Artikel teilen

Achtsamkeit im Supermarkt

Das Paar ist irritiert. „Ziemlich dunkel hier“, sagt die Frau. Ihr Mann zuckt die Schultern. „Stromsparen vielleicht – wegen der Inflation“, murmelt er und schiebt den Einkaufswagen durch die Obst- und Gemüseabteilung. Äpfel, Eisbergsalat und Kürbisse liegen tatsächlich in ungewohnt dämmrigem Licht. Und noch etwas ist anders beim Edeka am Herrenhäuser Markt in Hannover. Es ist still. Praktikant Yann Hornung drückt den Kunden die Einkaufwagen sogar einzeln in die Hand, damit Sperrketten und Metallgitter nicht klimpern.

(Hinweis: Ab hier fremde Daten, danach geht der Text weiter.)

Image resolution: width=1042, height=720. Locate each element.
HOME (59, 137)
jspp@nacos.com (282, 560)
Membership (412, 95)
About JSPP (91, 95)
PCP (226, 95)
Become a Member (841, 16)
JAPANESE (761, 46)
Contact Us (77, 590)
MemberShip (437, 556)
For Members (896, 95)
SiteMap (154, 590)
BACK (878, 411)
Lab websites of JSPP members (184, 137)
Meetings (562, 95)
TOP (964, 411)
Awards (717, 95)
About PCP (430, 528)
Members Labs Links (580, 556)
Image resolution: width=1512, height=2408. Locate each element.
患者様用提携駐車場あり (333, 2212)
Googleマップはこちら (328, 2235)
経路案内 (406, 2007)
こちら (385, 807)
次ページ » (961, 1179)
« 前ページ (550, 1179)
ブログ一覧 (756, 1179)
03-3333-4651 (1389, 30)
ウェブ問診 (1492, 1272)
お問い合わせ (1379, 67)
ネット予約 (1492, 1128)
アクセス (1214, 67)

Es ist das erste Mal, dass der Supermarkt im hannoverschen Norden zur „Stillen Stunde“ geladen hat. Einkauf ohne Reizüberflutung. Ein Angebot, das insbesondere für Menschen gedacht ist, die hochsensibel sind, ADHS haben, unter Autismus oder einer Angststörung leiden oder einfach von zu vielen Eindrücken und Reizen überfordert sind.

Die Idee stammt aus Neuseeland. Die Supermarktkette „Countdown“ hat die „Low-sensory Quiet Hour“ vor rund vier Jahren eingeführt. „Wir möchten, dass unsere Märkte alle Neuseeländer einbeziehen“, heißt es auf der Homepage und weiter: Lebensmitteleinkauf könne für manche Kunden angstbesetzt sein. „Deshalb bieten wir eine ruhige Stunde mit geringen sensorischen Anforderungen an.“ In Deutschland gibt es inzwischen einige Supermärkte, die reizarmes Einkaufen anbieten – unter anderem in Greifswald, Bergisch Gladbach und Offenbach.

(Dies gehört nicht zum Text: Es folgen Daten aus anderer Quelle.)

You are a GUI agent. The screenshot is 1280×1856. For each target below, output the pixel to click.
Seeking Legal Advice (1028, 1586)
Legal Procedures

Nadja Wirth ist Inhaberin der Edeka-Filiale am Herrenhäuser Markt. Sie zählt auf, was in der „Stillen Stunde“ alles anders ist als sonst: Das Licht wird gedimmt, es gibt keine Musik, keine Werbung, keine Lautsprecherdurchsagen. Die Barcodes an den Kassen piepen nicht, auf das Auffüllen der Regale wird verzichtet. Es fahren keine Hubwagen durch den Laden, kein Klirren von Flaschen und Gläsern, kein Summen, Rascheln, Scheppern.

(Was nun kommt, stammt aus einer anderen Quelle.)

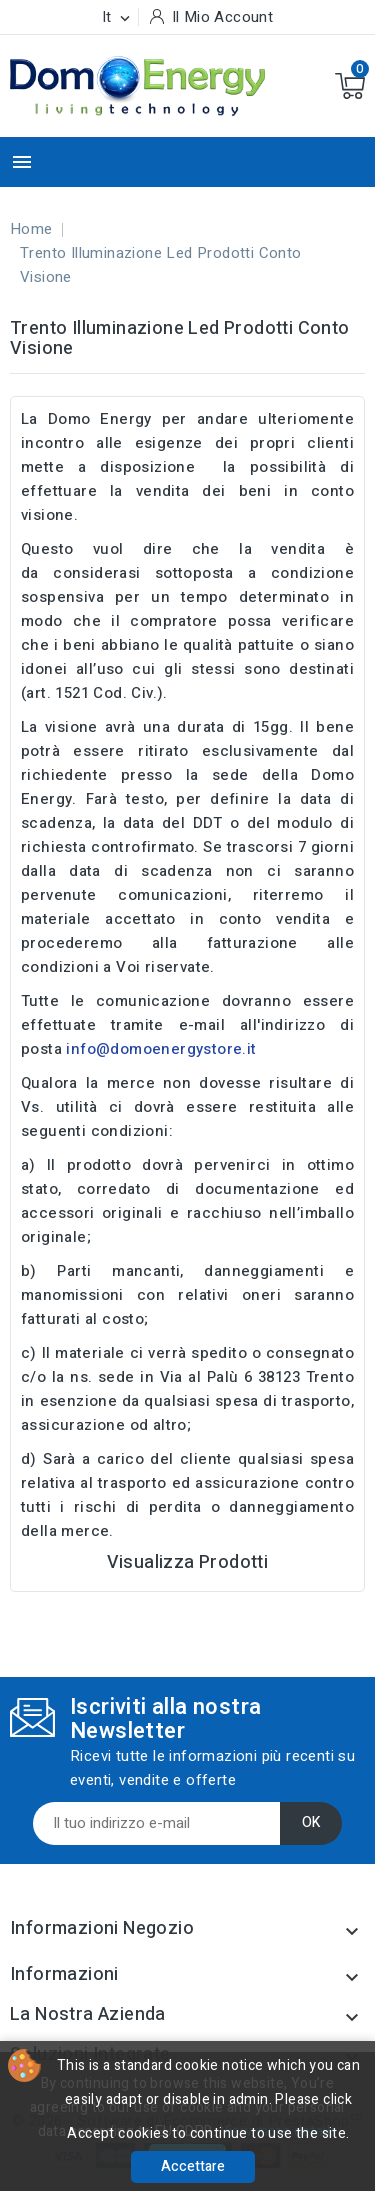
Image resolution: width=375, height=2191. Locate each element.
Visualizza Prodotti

Ursula Zech ist zufällig in die „Stille Stunde“ geraten. Sie habe sich erst etwas gewundert, sagt die 75-Jährige. „Doch jetzt empfinde ich es als sehr angenehm, alle sind etwas verhaltener, bedächtiger, umsichtiger.“ Für ältere Menschen wie sie sei das ideal, sagt sie.

In der Tat scheinen sich Ruhe und gedämmtes Licht auf die Einkaufenden positiv auszuwirken. Sie wirken entspannter, freundlicher, höflicher. Natürlich nicht alle. Eine Gruppe Jugendlicher biegt mit Chipstüten und Eistee um die Ecke. Sie reden und kichern laut. Die „Stille Stunde“ scheint an ihnen vorbeigegangen zu sein. Oder nicht? Als sie den großen Aufsteller mit dem „pssst-Emoji“ sehen, dämpfen auch sie ihre Stimmen.

Dass die Kunden sich anders, bewusster durch den Markt bewegen, hat auch Josefine Hartmann bemerkt. Sie leitet die hannoversche Autismus-Ambulanz von „Pro School“ und war mit der Idee der „Stillen Stunde“ auf Supermarkt-Inhaberin Nadja Wirth zugekommen. „Was wir hier sehen, diese gegenseitige Rücksichtnahme, das ist ja im Grunde das Ziel von Inklusion. Wir sind happy.“

Auch Wirth wertet die ersten Erfahrungen positiv – am 17. Oktober soll es die nächsten stillen Einkaufstunden geben. Und wenn alles weiter glattläuft, dann können die Menschen am Herrenhäuser Markt demnächst jeden dritten Dienstag reizarm einkaufen.

Warum sie die „Stille Stunde“ nicht noch häufiger anbietet, will eine Frau wissen, die ebenfalls mit autistischen Kindern zusammenarbeitet. Wirth schaut skeptisch. „Das wird nicht gehen“, sagt sie. „Es muss schon in die Abläufe passen.“ Dreimal die Woche würden neue Waren geliefert, einmal die Woche Getränkekisten – ein ruhiger Ort sei ein Supermarkt von Natur aus eigentlich eher nicht.